◆ What is required ◆
Look through the entries below and return all lines including the word "computer".

Saved data entries

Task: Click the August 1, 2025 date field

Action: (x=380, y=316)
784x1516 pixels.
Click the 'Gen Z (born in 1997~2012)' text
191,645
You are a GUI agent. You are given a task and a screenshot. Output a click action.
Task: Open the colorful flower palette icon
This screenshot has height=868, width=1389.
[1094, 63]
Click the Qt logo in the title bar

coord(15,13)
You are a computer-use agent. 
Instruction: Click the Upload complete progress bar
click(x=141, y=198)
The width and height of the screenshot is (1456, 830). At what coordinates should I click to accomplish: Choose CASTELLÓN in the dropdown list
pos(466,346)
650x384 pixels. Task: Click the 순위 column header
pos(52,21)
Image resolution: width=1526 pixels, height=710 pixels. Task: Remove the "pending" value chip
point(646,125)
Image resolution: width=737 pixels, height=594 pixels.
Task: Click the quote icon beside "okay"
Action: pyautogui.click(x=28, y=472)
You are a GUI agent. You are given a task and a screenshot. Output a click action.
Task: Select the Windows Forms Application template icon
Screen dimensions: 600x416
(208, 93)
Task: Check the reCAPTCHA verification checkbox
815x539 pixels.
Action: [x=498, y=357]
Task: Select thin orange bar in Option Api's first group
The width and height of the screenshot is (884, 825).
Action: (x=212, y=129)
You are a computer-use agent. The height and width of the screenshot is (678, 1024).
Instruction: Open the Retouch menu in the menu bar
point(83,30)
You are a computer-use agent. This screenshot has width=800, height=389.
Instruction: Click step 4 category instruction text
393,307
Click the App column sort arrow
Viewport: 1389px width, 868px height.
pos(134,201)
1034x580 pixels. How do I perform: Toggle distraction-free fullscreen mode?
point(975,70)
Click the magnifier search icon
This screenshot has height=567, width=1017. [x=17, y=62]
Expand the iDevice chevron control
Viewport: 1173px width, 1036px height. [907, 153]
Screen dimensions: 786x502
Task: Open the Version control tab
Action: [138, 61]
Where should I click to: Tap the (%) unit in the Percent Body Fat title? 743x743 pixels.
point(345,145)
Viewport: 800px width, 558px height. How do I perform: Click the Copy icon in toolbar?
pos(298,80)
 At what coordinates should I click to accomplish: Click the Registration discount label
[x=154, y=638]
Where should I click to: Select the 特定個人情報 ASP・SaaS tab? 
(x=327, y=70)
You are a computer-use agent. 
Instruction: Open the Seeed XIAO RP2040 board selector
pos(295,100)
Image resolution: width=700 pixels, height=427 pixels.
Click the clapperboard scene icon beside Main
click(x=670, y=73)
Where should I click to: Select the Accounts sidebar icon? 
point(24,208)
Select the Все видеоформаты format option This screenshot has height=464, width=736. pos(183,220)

◆ Solution below ◆
You are a computer-use agent. 
You are a computer-use agent. The height and width of the screenshot is (678, 1024).
You are a computer-use agent. This screenshot has width=800, height=389.
You are a computer-use agent. 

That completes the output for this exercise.